DOCUMENT:

# The best guitarists according to Rolling Stone.



## Gary (May 21, 2004)

What a joke. :headknock

Hendrix the best? SRV not in the top 10?

http://music.yahoo.com/blogs/amplif...t-guitarists-list-too-high-too-181042395.html


----------



## atcfisherman (Oct 5, 2006)

I couldn't even find Neal Schon of Journey in the top 100, yet he is in the top 25 on other polls. Also they have Steve Perry as the #76 all time singer. GET REAL!!! Steve Perry has been in the top 3 on all the other polls forever.

Rolling Stone is a joke!!!


----------



## bassguitarman (Nov 29, 2005)

Keith Richards?? Influential yes, but not a world class guitarist. It's interesting that 3 of the top 5 were once in the Yardbirds. 

I saw the Yardbirds live with Beck on guitar and Page on bass. Good stuff.


----------



## Flushdeck (Sep 27, 2011)

IMHO...SRV way over rated.I'm not much of a country fan,but some of those guys can play......Vince Gill imo is under rated Jeff Beck in his younger years? tuff to beat.Robin Trower laid down some cool stuff not the most tech,but cool stuff.Keith Richards hadn't played in the right key for years....lol.


----------



## scwine (Sep 7, 2006)

What a joke....

DATA PROVIDED:
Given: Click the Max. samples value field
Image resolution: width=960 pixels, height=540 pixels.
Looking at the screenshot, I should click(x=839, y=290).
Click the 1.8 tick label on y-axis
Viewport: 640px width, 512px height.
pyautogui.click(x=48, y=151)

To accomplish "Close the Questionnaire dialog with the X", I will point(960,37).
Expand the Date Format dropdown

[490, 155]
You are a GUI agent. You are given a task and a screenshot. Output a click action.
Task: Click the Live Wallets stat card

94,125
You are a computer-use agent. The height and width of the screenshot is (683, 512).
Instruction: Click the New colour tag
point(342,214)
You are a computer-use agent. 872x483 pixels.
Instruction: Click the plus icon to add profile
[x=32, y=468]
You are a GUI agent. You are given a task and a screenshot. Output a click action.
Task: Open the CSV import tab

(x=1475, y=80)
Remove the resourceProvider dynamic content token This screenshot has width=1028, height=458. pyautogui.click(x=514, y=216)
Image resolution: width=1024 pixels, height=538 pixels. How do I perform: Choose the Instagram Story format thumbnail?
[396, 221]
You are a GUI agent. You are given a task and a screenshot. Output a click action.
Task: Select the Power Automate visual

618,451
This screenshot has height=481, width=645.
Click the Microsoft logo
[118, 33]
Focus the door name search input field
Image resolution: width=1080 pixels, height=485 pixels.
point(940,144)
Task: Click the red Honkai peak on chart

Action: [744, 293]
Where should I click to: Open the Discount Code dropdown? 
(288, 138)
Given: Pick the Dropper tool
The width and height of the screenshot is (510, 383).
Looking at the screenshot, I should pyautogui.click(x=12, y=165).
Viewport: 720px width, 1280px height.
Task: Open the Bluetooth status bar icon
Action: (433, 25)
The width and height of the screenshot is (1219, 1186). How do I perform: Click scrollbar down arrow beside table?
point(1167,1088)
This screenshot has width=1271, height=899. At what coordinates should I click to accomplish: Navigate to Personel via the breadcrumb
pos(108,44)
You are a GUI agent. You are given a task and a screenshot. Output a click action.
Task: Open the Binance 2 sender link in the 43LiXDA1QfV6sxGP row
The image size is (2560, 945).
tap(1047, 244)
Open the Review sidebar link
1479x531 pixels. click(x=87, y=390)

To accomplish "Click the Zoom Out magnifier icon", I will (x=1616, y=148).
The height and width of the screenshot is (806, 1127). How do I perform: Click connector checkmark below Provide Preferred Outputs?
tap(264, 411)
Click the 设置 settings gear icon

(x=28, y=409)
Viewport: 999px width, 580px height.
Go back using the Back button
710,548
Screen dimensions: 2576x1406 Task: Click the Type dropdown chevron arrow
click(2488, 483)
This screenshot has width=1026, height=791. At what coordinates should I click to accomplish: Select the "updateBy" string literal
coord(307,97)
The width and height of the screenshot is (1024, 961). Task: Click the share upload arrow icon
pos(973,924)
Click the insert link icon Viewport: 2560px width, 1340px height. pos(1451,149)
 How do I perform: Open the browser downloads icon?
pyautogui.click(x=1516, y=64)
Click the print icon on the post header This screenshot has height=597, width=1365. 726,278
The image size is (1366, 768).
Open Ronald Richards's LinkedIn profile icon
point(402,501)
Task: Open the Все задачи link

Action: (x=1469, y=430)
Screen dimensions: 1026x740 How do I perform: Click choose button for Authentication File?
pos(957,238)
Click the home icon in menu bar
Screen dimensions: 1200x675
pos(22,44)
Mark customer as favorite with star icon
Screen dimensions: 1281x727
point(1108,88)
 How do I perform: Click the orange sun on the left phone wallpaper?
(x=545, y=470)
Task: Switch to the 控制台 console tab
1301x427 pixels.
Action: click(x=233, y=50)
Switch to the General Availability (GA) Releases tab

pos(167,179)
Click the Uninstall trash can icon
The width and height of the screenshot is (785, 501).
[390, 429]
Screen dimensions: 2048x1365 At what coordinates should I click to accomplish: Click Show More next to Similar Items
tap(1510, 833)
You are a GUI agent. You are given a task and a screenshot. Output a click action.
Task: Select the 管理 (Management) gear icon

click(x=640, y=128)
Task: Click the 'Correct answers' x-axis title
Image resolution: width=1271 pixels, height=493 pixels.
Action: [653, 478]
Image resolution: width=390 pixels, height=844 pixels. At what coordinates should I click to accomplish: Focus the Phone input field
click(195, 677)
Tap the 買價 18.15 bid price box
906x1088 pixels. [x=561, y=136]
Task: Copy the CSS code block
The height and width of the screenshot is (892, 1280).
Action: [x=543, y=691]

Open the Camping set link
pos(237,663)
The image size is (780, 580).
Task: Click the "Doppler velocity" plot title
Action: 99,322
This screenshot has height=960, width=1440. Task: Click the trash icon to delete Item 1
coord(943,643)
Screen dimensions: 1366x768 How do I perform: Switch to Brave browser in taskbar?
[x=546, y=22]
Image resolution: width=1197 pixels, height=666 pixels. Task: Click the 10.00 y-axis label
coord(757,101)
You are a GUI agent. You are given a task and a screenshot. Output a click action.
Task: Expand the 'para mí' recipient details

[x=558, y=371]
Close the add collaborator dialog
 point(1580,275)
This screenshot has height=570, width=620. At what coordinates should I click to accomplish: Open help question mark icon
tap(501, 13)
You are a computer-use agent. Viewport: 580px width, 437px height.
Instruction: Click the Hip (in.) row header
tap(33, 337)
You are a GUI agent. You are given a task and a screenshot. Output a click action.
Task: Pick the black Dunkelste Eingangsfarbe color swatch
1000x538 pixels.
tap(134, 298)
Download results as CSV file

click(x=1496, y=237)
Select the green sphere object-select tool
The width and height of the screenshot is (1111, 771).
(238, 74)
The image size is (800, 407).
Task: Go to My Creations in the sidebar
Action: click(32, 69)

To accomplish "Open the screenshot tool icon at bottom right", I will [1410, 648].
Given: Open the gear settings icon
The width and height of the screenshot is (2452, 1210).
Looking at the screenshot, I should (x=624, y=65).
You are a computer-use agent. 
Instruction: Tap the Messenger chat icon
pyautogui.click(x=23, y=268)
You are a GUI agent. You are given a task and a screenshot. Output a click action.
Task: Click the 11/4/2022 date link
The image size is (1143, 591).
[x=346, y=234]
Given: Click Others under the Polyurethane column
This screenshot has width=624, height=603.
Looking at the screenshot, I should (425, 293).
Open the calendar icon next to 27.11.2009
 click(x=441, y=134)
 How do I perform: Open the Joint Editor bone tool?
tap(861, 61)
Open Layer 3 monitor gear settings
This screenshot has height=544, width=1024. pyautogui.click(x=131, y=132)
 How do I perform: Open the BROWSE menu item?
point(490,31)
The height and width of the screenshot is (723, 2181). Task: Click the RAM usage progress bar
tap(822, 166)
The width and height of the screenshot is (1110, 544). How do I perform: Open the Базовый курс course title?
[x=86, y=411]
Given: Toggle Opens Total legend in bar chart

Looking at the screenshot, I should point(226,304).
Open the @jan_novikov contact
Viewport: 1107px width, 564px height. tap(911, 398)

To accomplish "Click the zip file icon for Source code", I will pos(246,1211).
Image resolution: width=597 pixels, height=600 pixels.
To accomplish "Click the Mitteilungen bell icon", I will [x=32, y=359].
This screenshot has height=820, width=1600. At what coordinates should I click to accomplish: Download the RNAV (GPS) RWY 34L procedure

TASKS TO PERFORM:
(a) Please reproduce, word for word, the passage of the forum thread that begins with the words "Hendrix the best?" and ends with "is a joke!!!".
(b) Gather every line of the records containing the string "Pick", matching case exactly.
The forum thread and the records are unrelated material.

SOLVED PROBLEMS:
(a)
Hendrix the best? SRV not in the top 10?

http://music.yahoo.com/blogs/amplif...t-guitarists-list-too-high-too-181042395.html


----------



## atcfisherman (Oct 5, 2006)

I couldn't even find Neal Schon of Journey in the top 100, yet he is in the top 25 on other polls. Also they have Steve Perry as the #76 all time singer. GET REAL!!! Steve Perry has been in the top 3 on all the other polls forever.

Rolling Stone is a joke!!!

(b)
Given: Pick the Dropper tool
Task: Pick the black Dunkelste Eingangsfarbe color swatch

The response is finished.